As a freshman, my daughter Sierra declared Journalism her major in the School of Communications at Temple U because she loved to write. As a homeschooler, you get good at writing because you have to. As my children’s facilitator, I made them write about nearly every experience they had. I modeled by keeping a journal on our adventures and both children happily did the same. Every evening in the tent we laid there listening to each person’s individual take on what had happened that day and it was always entertaining and amazingly different. Both kids edited my magazine articles from about thirteen on up. And at the age of fifteen, Sierra began writing magazine articles and getting them published. By the time she entered Temple, Sierra had twenty-four articles already published. She was a good writer and not just because her mother said so. She had watched me practice my craft of writing her whole life. She saw that I was happy. She saw that it was very fulfilling work and she loved it too.
But her journalism teacher at Temple put a sour taste in her mouth for the occupation. She told the class, “I don’t what you are all doing in this major, Journalism is dead.” Sierra switched to Anthropology. I wasn’t too concerned that she wasn’t being true to herself. I told her, “You’re a writer, you’ll always be a writer, it’s who you are. It makes no difference what you get a degree in.” What her teacher said, however, made me sad because although it is changing, journalism is perhaps more important than ever. This comment was made years before Trump came into office and started tweeting about “fake news.” And besides, if a student loves to write, why discourage anyone from their dream. Because it is hard?

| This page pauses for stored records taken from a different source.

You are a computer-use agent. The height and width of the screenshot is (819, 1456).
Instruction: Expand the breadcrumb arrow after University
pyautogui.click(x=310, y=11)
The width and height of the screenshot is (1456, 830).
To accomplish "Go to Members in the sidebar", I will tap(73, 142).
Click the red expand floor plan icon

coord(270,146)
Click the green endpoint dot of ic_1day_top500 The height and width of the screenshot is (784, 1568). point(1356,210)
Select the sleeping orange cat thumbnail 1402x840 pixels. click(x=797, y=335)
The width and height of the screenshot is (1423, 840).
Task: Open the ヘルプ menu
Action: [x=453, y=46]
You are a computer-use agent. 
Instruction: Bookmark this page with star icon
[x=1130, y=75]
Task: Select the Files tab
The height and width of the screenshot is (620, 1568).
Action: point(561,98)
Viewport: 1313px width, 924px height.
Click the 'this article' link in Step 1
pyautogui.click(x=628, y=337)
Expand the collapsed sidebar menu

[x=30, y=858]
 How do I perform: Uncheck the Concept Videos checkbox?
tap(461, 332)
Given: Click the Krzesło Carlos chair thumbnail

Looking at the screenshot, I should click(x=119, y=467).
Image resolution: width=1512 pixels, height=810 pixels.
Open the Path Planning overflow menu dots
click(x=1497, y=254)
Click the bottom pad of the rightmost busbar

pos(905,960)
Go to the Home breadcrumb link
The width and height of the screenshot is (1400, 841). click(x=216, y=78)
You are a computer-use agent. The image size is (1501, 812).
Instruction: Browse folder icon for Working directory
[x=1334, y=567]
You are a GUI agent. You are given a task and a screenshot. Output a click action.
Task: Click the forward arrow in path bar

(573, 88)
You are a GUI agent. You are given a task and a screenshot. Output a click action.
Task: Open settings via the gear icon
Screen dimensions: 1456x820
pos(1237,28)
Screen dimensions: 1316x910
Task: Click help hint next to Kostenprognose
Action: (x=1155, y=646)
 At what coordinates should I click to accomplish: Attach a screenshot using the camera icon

My husband is helping me clean up my studio so I can make the space to paint again. It helps me be a better writer, creating in a different way. I was saving extra copies of magazines from years past, thinking I might want to have extra tear sheets to send to potential editors. But I can’t remember the last time I did that as I usually send digital pdfs.
Todd took all of my magazines and created piles separated in years. He made thirty piles. That is how long my articles have been published. My first articles were with Backpacker magazine where I was a Contributing Editor for seven years. (That was after I had three books pubished! Came in the back way!) The amount of magazines was staggering. When I added up each individual story, they totaled nearly nine hundred. That feels like a successful life as a writer- a magazine writer. What was that Journalism teacher talking about!!
These days, I don’t hustle to get articles published the way I used to. At one time, I had 50 published in a single calendar year. Now, it is twenty and most of them are with a handful of my favorite magazines, as in Pennsylvania Magazine, my absolute favorite. These days, I would rather write books as I took a hiatus for ten years from book writing. I’m shooting for one book a year for the next FIVE years! Making up for lost time.
It was interesting timing though. At the same time that my studio floor was covered in magazines, I got a message from a Journalism major at Northampton College. She said her class assignment was to shadow a magazine writer on assignment. Since I was heading to Easton, a city near her home, to write a week-end get-away, I invited her along for the day. She watched how I interacted with folks I met, asked questions, took notes, shot photos, and discovered wonderful things about the town and its people that I could share in my story. We walked along an art trail by Bushkill Creek and I told her that she would have a happy life as a writer if she truly loved to write and communicate and if she loved that more than making money, because a lot of money is not in the cards for most writers. She said that she did.
I returned home from my press trip to Easton and gathered up my extra magazines strewn on my studio floor, only saving one copy of each. Twenty-five boxes were hauled to recycling. I done good, I thought.
Any writer can do well if they have something of value to share and they love to write. Follow your bliss. You’ll get published. 900 times proves it and I wasn’t even a journalism major in college but a fine arts major! You know what happened? I discovered that I loved to write. That was it. Oh, I still love to paint too and now with a wide-open space cleared out in my studio, I’m gonna have fun doing both.